Example 4: Reproject before joining
Fix a CRS mismatch before running the join.
import geopandas as gpd
sites = gpd.read_file("data/sites.geojson")
boundaries = gpd.read_file("data/admin_boundaries.shp")
print(sites.crs)
print(boundaries.crs)
if sites.crs != boundaries.crs:
boundaries = boundaries.to_crs(sites.crs)
joined = gpd.sjoin(
sites,
boundaries[["admin_name", "geometry"]],
how="left",
predicate="within"
)
print(joined.head())
Explanation
A spatial join is different from a normal attribute join.
- An attribute join uses a shared key such as
parcel_id - A spatial join uses geometry relationships such as overlap, containment, or intersection
In GeoPandas, sjoin() compares the geometry in the left GeoDataFrame with the geometry in the right GeoDataFrame using the predicate you choose.
Examples include:
- point within polygon
- polygon intersects polygon
- line intersects polygon
GeoPandas uses spatial indexing when available, which reduces the number of geometry comparisons and helps performance on larger datasets.
A spatial join can also increase row counts. One feature may match multiple features, especially when:
- polygons overlap
- a line crosses several polygons
- boundary features match more than one geometry
- source administrative boundaries or zone layers are not cleanly non-overlapping
That is why the output may contain more rows than the left input layer.
Edge cases and notes
Duplicate matches
One feature can match more than one feature.
This often happens with:
- overlapping polygon layers
- polygon-to-polygon joins
- line-to-polygon joins
- boundary cases depending on the predicate
If you need exactly one match per feature, you will need additional cleanup logic after the join.
CRS mismatches
Always check CRS before every spatial join.
print(left_gdf.crs)
print(right_gdf.crs)
If needed:
right_gdf = right_gdf.to_crs(left_gdf.crs)

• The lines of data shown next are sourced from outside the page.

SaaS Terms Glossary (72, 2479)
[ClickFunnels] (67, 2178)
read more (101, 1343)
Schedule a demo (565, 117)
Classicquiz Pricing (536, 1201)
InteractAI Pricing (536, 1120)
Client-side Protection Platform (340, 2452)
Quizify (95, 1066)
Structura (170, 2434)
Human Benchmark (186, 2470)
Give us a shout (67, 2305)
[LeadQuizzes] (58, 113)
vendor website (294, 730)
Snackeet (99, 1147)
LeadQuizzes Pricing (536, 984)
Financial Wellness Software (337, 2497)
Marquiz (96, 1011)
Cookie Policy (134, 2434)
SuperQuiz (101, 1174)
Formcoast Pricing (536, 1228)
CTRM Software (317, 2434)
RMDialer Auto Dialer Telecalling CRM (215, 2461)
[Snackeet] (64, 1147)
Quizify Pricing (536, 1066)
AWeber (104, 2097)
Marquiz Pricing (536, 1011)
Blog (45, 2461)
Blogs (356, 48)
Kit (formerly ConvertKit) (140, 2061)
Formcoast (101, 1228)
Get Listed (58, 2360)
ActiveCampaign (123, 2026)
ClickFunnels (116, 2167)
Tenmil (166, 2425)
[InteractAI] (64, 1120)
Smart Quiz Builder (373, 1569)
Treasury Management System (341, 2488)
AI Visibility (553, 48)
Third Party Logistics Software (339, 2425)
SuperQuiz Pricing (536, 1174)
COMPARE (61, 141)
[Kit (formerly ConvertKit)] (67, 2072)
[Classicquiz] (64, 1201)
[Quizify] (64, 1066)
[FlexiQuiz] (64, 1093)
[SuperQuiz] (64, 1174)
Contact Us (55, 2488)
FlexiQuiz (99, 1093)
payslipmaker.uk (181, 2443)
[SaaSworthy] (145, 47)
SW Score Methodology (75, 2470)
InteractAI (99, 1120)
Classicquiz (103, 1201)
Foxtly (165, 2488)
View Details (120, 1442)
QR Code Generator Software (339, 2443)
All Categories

Missing or invalid geometries
Null or invalid geometries can cause missing matches or errors.
left_gdf = left_gdf[left_gdf.geometry.notna()]
right_gdf = right_gdf[right_gdf.geometry.notna()]
right_gdf = right_gdf[right_gdf.is_valid]
In some workflows, you may need to repair invalid geometry before joining.
Boundary behavior
Points or lines on polygon boundaries can produce unexpected results.
withinrequires the left geometry to be in the interior of the right geometrycontainsis also strict and does not treat boundary-only contact as containedintersectsis more inclusive and matches touching geometries
If features on edges are not matching as expected, test intersects and compare the output.
Performance on large datasets
Large joins can be slow.
To reduce overhead:
- keep only the columns you need before joining
- make sure a spatial index is available
- filter either dataset first if you can reduce the search area
- avoid unnecessary reprojection or repeated file reads inside loops
Internal links
If you need the underlying concept first, read What Is a Spatial Join in GIS?.
Related tasks:
If your join returns empty or unexpected output, see Why Is My GeoPandas Spatial Join Returning No Results?.
FAQ
How do I do a spatial join in GeoPandas?
Use gpd.sjoin(left_gdf, right_gdf, how=..., predicate=...). Both inputs must be GeoDataFrames and both must use the same CRS.
joined = gpd.sjoin(points, polygons, how="left", predicate="within")
What is the difference between intersects, within, and contains in a spatial join?
intersects: geometries touch or overlap in any waywithin: left geometry is inside the right geometrycontains: left geometry contains the right geometry
For joining points to polygons, within is usually the best starting point.
Why does my spatial join return empty results?
Common causes include:
- CRS mismatch
- wrong predicate
- invalid or null geometries
- empty input layers
Check CRS first, then inspect geometry validity and test a different predicate.
Why do I get multiple rows for one feature after a spatial join?
Because one feature can match multiple features in the other layer. This is common with overlapping polygons and polygon intersection joins.